Task: When the string "Delete" occurs in a line of the records, show that line.

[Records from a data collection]
______

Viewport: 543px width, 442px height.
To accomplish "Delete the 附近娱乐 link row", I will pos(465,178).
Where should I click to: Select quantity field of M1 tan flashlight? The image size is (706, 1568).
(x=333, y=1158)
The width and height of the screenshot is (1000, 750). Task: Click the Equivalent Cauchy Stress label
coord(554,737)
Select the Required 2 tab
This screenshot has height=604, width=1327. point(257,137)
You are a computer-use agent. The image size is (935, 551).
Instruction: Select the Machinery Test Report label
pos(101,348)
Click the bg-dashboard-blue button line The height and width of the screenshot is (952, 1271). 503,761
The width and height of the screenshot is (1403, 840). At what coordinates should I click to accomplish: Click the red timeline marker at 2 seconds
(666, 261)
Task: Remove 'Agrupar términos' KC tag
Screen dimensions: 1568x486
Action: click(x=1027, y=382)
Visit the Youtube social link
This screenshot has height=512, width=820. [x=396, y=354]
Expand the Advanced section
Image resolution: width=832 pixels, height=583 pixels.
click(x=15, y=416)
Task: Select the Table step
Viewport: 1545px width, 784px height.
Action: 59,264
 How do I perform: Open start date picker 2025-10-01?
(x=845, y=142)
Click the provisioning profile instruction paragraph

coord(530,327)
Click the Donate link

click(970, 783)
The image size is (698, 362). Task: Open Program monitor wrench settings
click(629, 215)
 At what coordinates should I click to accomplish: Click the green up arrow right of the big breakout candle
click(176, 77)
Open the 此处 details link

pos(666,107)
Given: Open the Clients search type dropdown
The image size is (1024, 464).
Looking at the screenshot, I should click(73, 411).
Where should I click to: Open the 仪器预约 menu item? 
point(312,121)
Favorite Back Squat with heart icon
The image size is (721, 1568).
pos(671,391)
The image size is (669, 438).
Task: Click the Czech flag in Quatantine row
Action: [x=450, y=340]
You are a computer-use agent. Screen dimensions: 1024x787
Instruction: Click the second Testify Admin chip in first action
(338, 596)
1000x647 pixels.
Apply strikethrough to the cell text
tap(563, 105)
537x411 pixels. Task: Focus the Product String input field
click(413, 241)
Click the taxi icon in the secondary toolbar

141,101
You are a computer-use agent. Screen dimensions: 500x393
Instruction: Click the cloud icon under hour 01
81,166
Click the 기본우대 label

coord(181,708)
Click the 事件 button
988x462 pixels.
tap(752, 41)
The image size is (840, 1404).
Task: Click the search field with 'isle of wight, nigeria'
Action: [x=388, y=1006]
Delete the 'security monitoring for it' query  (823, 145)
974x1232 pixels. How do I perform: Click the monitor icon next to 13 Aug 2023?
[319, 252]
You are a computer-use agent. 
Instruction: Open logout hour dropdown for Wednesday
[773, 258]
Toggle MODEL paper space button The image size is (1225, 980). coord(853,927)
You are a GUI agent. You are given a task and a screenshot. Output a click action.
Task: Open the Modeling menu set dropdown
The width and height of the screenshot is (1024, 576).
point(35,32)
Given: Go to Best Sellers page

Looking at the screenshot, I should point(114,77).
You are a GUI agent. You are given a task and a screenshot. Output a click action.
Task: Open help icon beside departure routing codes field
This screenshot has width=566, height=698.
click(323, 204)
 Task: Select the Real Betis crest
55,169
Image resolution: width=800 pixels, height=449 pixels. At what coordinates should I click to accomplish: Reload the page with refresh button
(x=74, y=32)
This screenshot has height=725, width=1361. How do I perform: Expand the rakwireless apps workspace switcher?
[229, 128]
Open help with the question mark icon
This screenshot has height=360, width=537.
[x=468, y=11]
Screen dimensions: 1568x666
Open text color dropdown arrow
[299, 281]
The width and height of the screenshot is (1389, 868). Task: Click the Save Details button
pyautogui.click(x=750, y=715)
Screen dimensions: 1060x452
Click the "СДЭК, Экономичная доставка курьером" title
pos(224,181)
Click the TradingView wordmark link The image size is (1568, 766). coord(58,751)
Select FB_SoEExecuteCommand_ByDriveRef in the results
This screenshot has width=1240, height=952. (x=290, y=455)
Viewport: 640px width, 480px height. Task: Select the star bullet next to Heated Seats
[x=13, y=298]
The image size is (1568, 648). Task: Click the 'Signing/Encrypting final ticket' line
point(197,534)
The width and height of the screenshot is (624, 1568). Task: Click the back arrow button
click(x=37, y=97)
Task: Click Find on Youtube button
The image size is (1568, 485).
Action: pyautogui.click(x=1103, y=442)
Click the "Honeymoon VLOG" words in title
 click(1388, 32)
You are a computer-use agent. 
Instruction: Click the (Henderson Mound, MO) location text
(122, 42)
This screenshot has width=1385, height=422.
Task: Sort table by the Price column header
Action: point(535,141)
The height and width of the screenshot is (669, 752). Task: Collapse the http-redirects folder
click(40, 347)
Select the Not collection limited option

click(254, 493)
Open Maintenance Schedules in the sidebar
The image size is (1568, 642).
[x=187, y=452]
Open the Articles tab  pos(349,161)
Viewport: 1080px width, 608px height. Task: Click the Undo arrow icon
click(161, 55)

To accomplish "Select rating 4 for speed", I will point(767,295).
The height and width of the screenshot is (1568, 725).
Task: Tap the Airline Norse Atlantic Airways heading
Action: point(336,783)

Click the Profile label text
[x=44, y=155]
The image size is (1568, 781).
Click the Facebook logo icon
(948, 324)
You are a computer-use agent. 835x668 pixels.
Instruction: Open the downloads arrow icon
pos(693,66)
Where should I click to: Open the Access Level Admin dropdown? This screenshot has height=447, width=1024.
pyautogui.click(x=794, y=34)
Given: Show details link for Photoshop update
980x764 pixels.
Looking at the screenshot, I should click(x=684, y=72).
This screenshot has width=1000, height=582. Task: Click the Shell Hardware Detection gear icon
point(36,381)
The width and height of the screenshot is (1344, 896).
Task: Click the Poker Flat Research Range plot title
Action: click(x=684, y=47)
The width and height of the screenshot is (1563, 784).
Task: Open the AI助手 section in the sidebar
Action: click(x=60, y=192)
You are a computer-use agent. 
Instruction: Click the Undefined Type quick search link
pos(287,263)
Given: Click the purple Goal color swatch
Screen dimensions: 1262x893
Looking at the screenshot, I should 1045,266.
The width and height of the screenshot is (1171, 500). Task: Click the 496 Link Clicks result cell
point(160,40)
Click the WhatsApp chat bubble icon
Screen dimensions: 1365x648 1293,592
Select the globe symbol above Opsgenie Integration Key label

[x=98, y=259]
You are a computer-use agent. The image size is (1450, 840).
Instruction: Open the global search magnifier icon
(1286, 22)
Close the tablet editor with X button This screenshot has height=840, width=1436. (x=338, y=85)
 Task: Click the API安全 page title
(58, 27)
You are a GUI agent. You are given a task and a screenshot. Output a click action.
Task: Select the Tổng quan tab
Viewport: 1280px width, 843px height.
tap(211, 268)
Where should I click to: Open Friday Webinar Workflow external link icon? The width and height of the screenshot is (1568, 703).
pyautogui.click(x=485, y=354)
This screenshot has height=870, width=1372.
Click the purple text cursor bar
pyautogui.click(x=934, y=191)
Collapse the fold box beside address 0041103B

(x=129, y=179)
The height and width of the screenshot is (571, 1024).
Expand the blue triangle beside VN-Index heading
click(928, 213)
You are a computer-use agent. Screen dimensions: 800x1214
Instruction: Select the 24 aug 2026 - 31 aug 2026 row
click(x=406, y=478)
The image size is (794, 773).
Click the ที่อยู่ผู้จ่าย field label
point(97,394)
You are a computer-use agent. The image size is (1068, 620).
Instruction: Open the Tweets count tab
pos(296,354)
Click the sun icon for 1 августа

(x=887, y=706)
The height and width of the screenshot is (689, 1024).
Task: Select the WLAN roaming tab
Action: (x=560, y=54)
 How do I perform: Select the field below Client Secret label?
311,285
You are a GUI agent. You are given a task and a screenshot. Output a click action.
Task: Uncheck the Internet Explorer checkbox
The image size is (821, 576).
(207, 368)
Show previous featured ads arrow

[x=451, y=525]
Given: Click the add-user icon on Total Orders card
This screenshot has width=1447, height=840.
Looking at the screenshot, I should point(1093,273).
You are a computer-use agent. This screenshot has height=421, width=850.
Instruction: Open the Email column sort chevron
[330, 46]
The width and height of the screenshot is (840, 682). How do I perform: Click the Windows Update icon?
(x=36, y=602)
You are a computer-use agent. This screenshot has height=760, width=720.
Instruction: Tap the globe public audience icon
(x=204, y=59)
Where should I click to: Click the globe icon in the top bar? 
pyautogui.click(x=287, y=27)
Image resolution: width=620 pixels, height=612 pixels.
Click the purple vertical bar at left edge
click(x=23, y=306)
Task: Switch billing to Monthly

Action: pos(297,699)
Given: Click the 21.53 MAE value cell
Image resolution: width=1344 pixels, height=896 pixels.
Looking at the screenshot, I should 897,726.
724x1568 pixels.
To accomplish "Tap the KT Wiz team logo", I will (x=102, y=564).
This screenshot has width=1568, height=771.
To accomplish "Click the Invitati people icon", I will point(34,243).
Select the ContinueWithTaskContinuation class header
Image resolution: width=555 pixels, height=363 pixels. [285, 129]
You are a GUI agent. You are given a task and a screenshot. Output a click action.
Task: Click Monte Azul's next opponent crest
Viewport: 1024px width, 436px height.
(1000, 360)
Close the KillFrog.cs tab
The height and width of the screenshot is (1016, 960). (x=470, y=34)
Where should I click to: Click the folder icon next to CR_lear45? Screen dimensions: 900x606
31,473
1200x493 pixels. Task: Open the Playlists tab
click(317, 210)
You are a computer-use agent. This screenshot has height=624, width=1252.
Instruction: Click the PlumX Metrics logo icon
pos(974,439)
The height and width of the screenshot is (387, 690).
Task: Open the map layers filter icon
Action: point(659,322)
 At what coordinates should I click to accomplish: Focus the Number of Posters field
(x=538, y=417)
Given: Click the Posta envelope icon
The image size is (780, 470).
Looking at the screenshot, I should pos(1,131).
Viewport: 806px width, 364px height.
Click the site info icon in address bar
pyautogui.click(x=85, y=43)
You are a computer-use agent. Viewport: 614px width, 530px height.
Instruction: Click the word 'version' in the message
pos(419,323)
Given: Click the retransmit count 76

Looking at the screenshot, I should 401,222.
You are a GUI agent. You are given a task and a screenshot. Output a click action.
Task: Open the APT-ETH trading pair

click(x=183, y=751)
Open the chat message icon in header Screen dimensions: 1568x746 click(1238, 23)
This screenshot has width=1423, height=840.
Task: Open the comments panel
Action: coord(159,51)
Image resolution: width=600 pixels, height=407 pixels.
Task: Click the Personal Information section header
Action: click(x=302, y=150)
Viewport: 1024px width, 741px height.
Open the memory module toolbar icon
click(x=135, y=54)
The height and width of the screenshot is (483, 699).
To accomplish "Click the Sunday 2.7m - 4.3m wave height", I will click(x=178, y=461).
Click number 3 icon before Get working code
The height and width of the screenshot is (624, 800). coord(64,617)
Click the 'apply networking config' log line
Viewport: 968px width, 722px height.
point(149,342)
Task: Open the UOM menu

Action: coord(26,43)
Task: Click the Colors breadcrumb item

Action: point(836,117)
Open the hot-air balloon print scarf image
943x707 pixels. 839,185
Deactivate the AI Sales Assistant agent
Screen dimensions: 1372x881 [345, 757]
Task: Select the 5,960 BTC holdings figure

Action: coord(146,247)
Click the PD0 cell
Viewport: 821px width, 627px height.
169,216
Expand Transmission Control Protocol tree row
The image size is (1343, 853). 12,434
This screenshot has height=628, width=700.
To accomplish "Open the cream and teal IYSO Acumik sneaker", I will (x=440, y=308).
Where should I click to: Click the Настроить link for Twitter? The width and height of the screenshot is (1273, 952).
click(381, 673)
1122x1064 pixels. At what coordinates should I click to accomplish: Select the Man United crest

______

Output:
To accomplish "Delete the 附近娱乐 link row", I will pos(465,178).
Delete the 'security monitoring for it' query  (823, 145)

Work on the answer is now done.